Could you retype only the lines from the one containing "Task: Select the beige/brown color swatch" through the final line of the entries, both included, skipping any images?
RECORD EXCERPTS: Begin
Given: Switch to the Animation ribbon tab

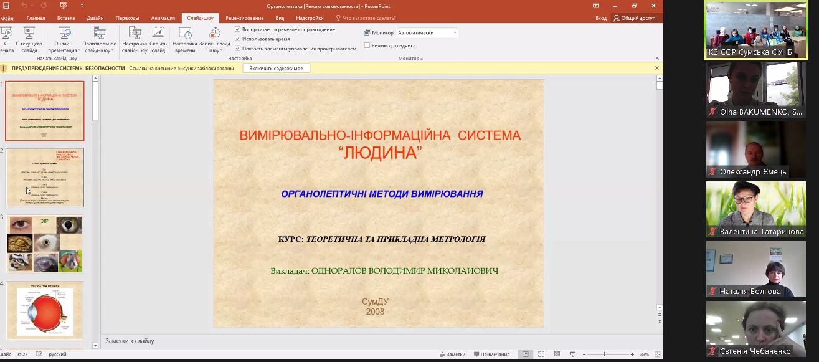Looking at the screenshot, I should pos(163,18).

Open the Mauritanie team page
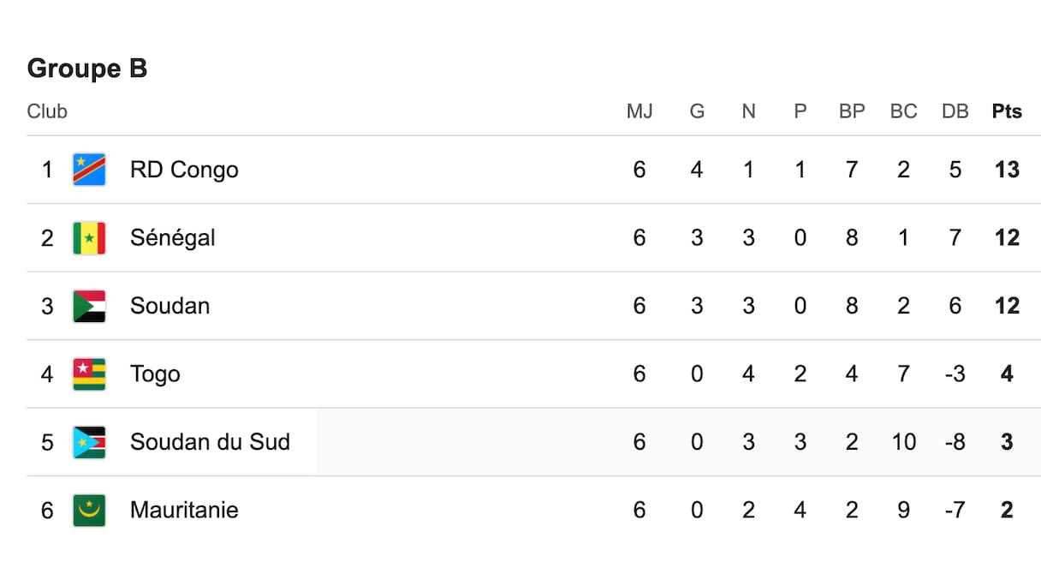[184, 511]
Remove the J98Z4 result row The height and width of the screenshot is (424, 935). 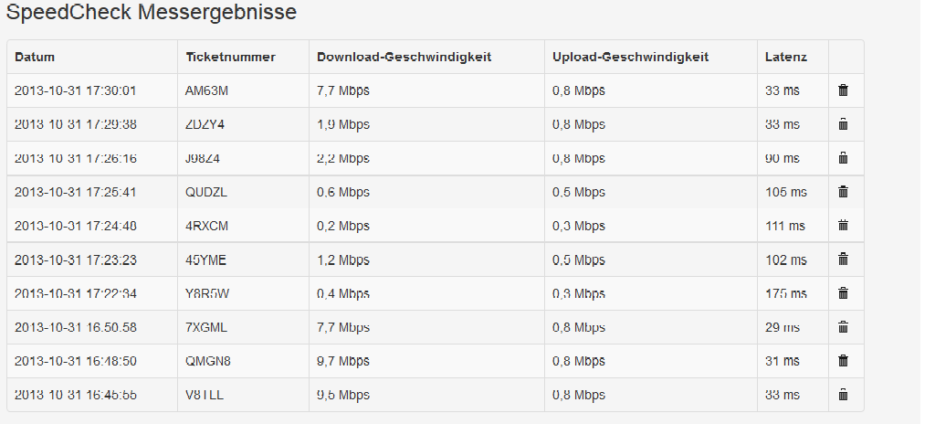[x=843, y=158]
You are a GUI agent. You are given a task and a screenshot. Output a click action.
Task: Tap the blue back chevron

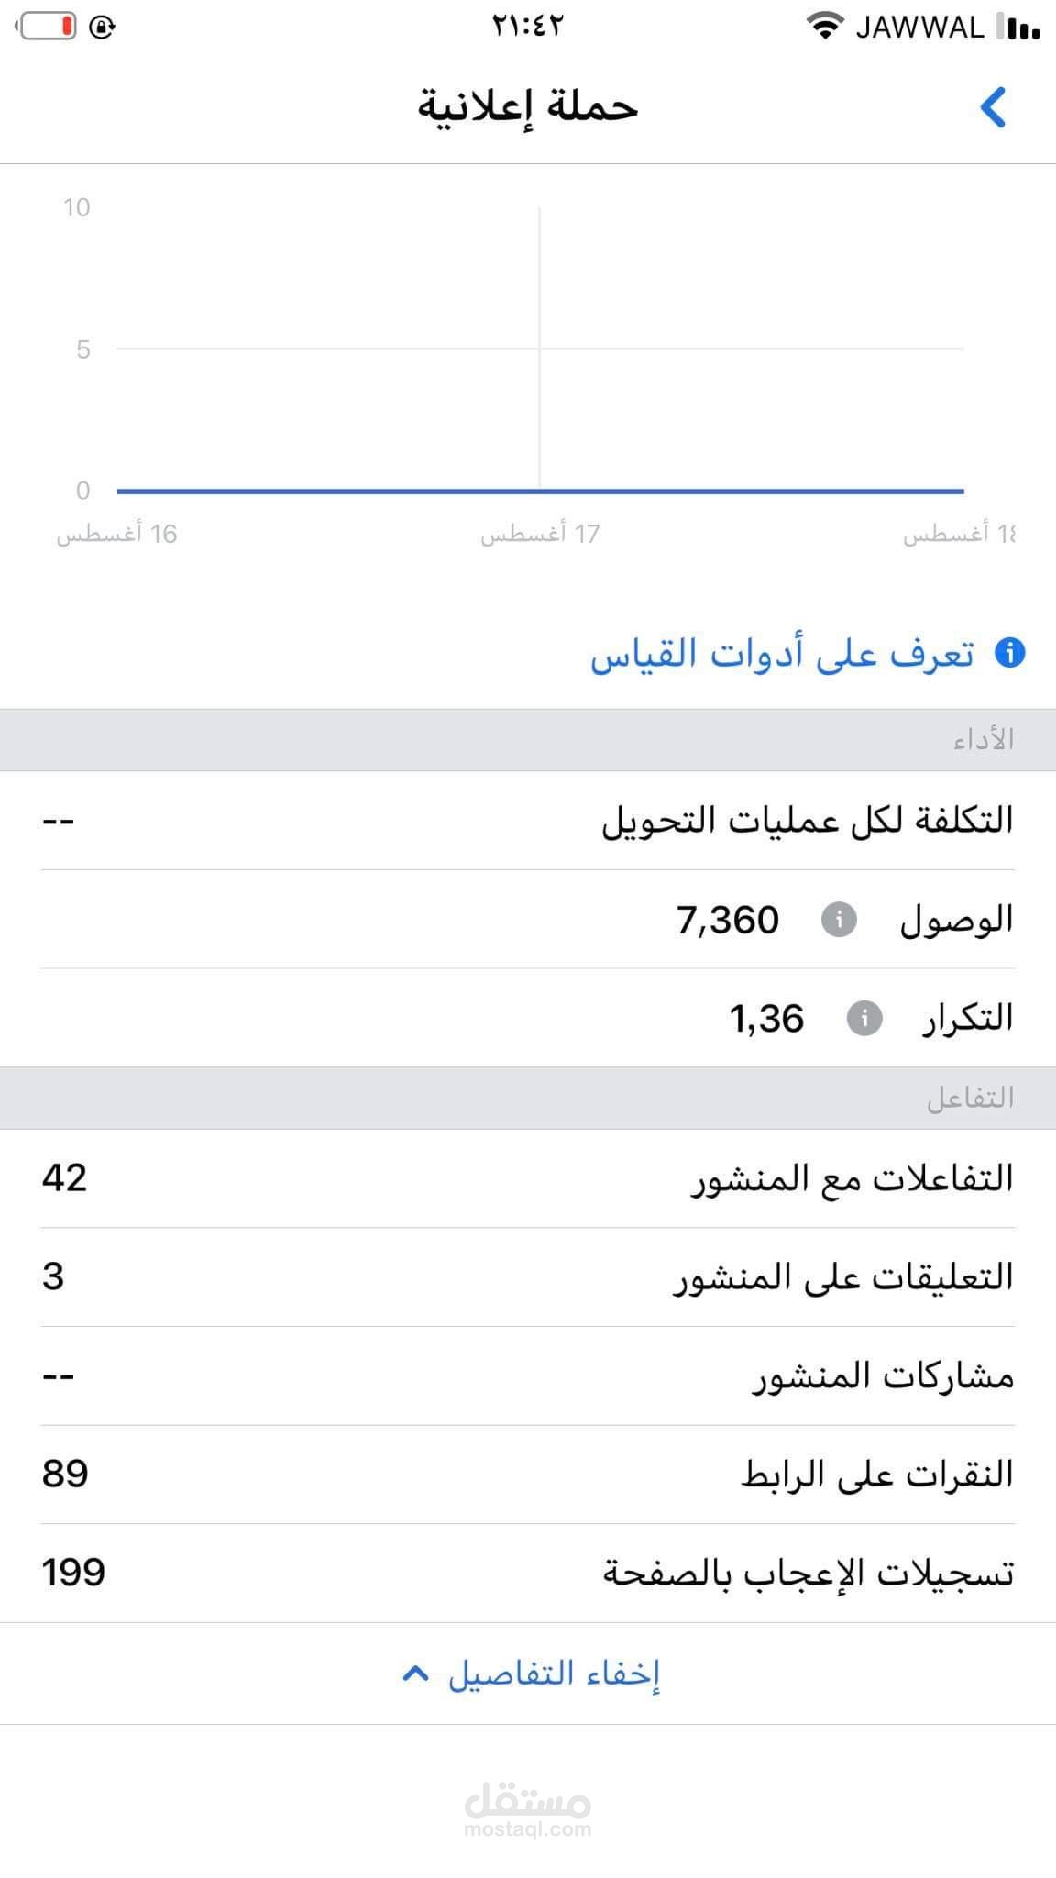click(994, 107)
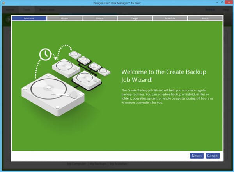Viewport: 234px width, 172px height.
Task: Click the Next button
Action: (x=197, y=156)
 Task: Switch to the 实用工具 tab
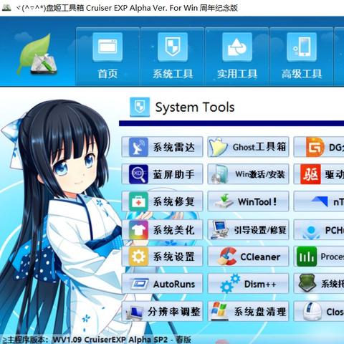237,57
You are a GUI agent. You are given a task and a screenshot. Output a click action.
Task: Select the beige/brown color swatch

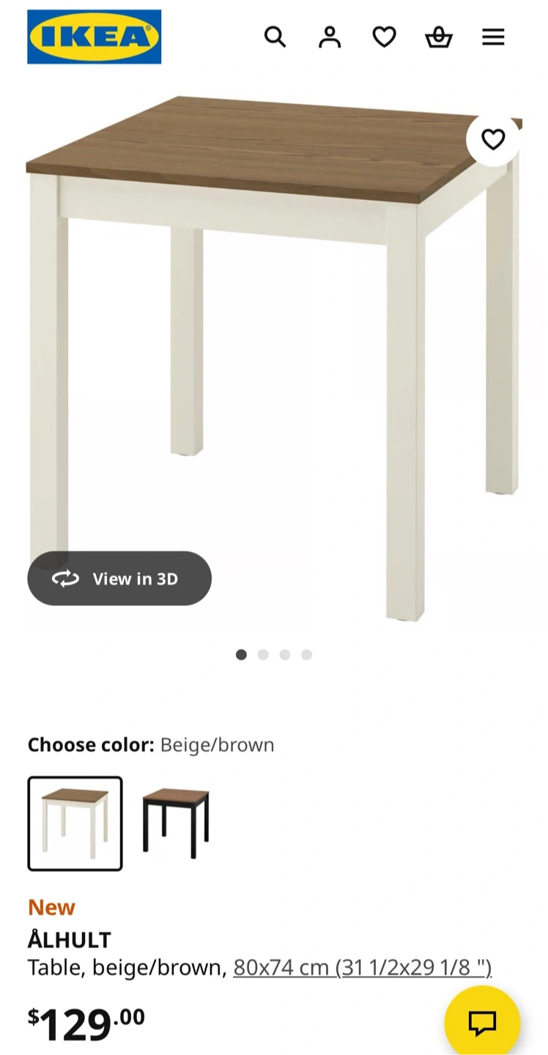(x=75, y=823)
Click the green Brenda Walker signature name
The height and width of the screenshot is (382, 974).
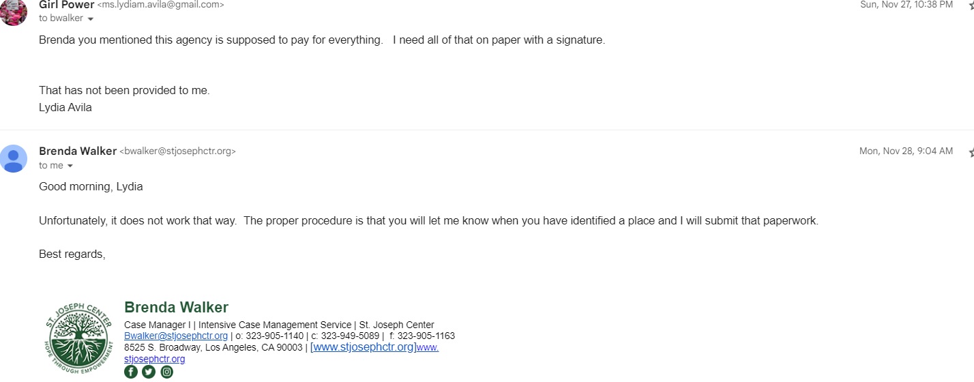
RECORD EXCERPTS: End
# [RESULT]
Task: Select the beige/brown color swatch

(x=75, y=823)
Click the green Brenda Walker signature name
The height and width of the screenshot is (382, 974).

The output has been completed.